There is a logic to the move, as Kuwait happens to be uniquely dependent on the oil sector for the well-being of its economy. The petroleum sector at large contributes around 90 per cent of the treasury income, 85 per cent of the state’s exports and 40 per cent of gross domestic product. Hence, the very talk of economic reforms should not come as a surprise.

Among other measures, the authorities are exploring the idea of privatising the co-op society stores, a move not popular in some circles within the country. Such a development would be extraordinary as the more than 50 co-op department stores control about 70 per cent of total retail activities in Kuwait, certainly a substantial share.

It is suggested that the cooperative movement in Kuwait, which dates back to 1962, laid the foundation for a similar development in other countries in the region. In fact, the Kuwaiti Union for Cooperative Societies is deemed as a model for championing the case of a co-op businesses.

On a positive note, the inflation rate in Kuwait is not a source of headache, thanks in part to the co-op stores as they try to maintain relatively low prices and therefore in an enviable position when it comes to enticing and retaining clients. The occurrence of low prices undermines possible competition from much smaller retail stores, which anyway try to compete on the basis of staying open for longer hours and where possible round-the-clock.

However, the programme is a burden on the government, as it is expected to provide assistance and protection for cooperative stores. By and large, their prices tend to be cheaper than in the open market, with the government footing the bill.

Aside from curbing expenditures, officials have moved to enhance treasury income through practices common elsewhere. As of January, the government has opted for imposing fees on aircraft passing through its airspace. Even then, certain flights are excluded from paying the new fees if the journey starts and ends in Kuwait.

Moreover, the government is considering re-engineering its expensive subsidy programme. It is argued that the total cost of these schemes amount to an exorbitant $18 billion. This is a sizeable when compared to the total revenues for fiscal year 2014-15, which ends in March.

Kuwait has a population of just above four million, with locals making up less than a third of the total. Like other GCC states, Kuwait deserves commendation for providing jobs to immigrant workers. Yet, a revisiting of the subsidy programme is a correct move if the objective is to grant support to the needy.

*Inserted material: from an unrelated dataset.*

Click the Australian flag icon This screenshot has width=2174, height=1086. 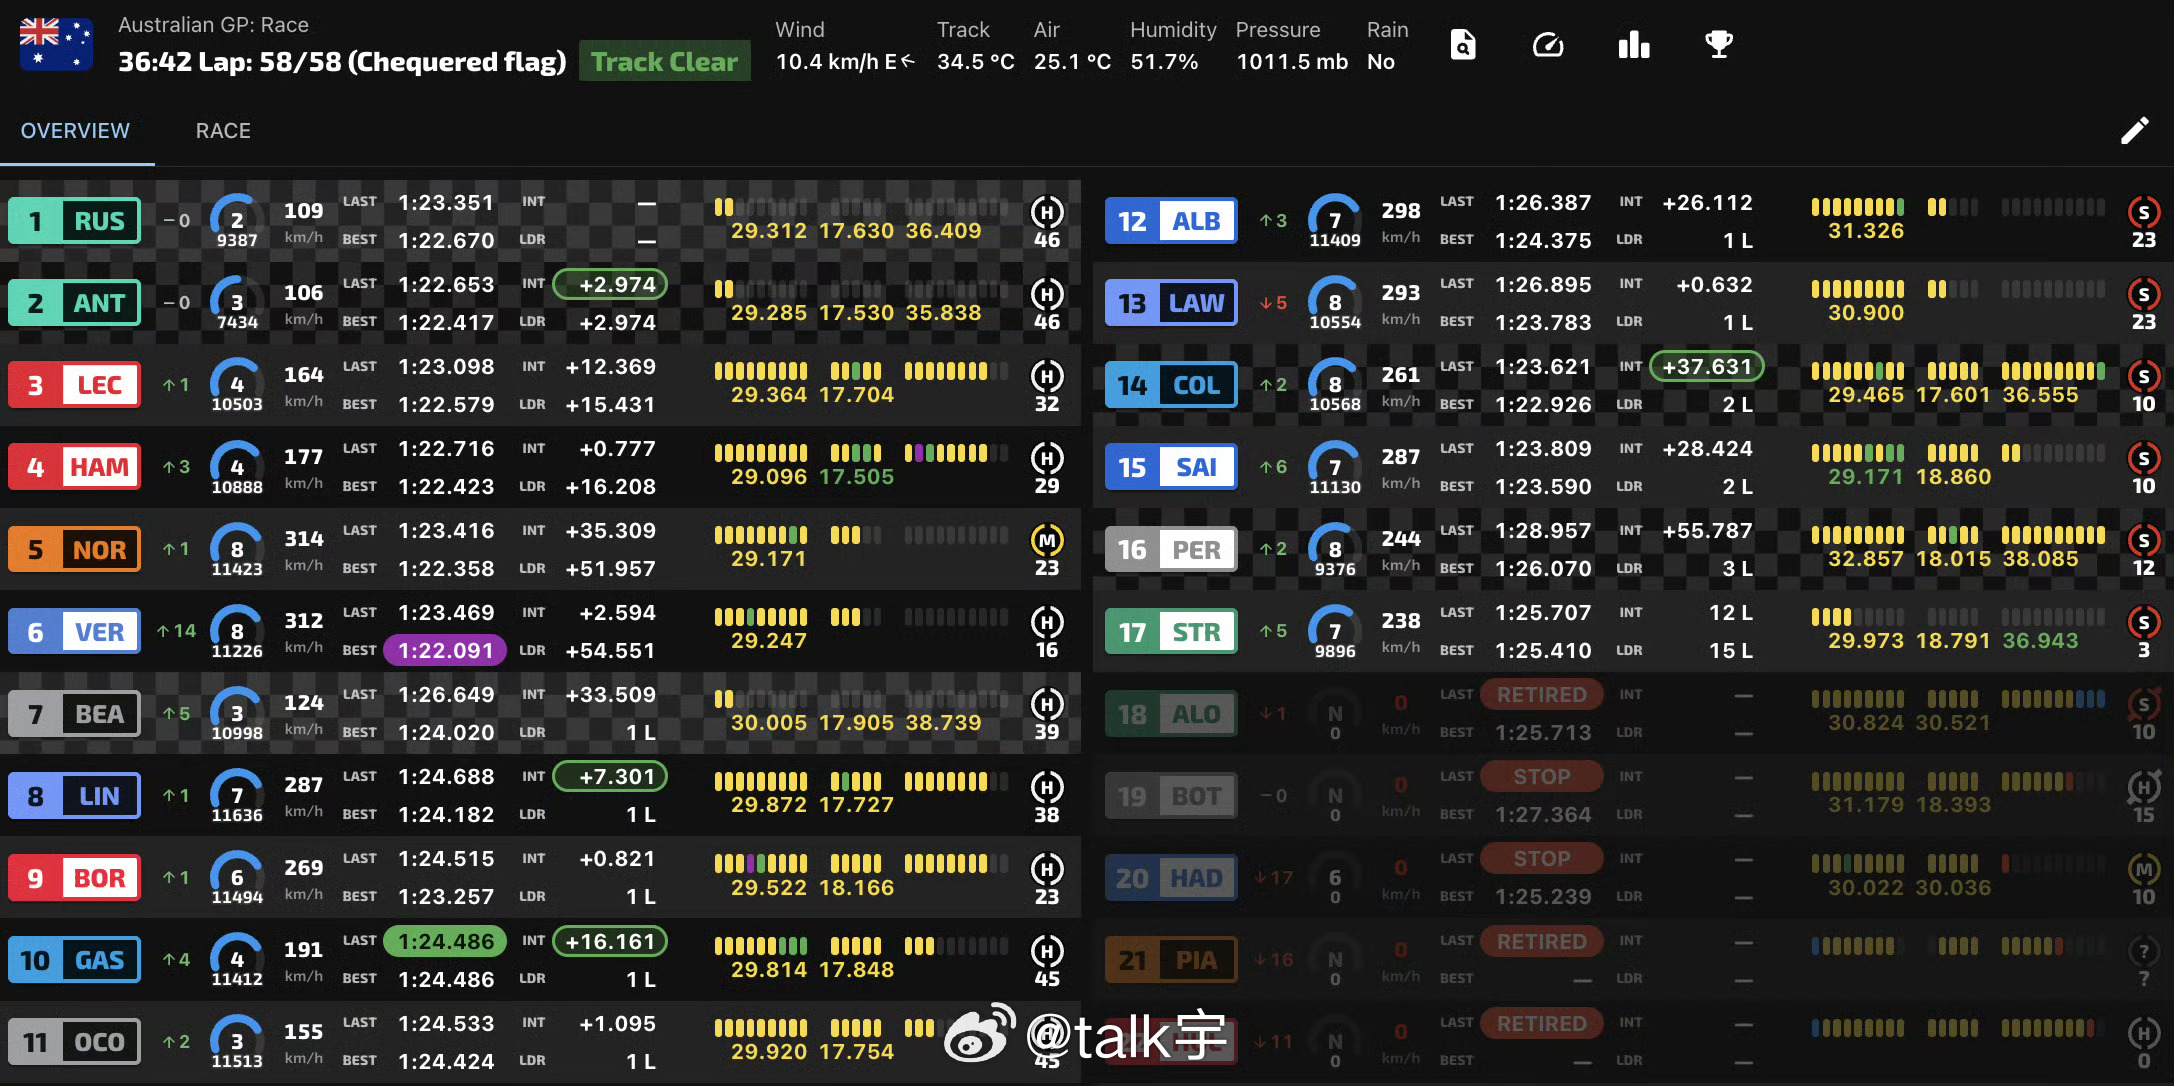pos(56,45)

In this context, no differentiation should be made between locals and foreign nationals provided that they are qualified to receive state subsidised goods and services. Clearly, the sharp drop in oil prices is providing officials with a historic opportunity to look for ways to address sustained economic shortcomings like high staffing levels in government departments.

It is acknowledged that about 90 per cent of locals work in state enterprises, something unique by all means.

Kuwait has the fourth largest economy within the GCC after Saudi Arabia, the UAE and Qatar. It is moving slowly but steadily to carrying out concrete economic reforms.

While such an intention is vital, the will to implement matters most.

The writer is a Member of Parliament in Bahrain.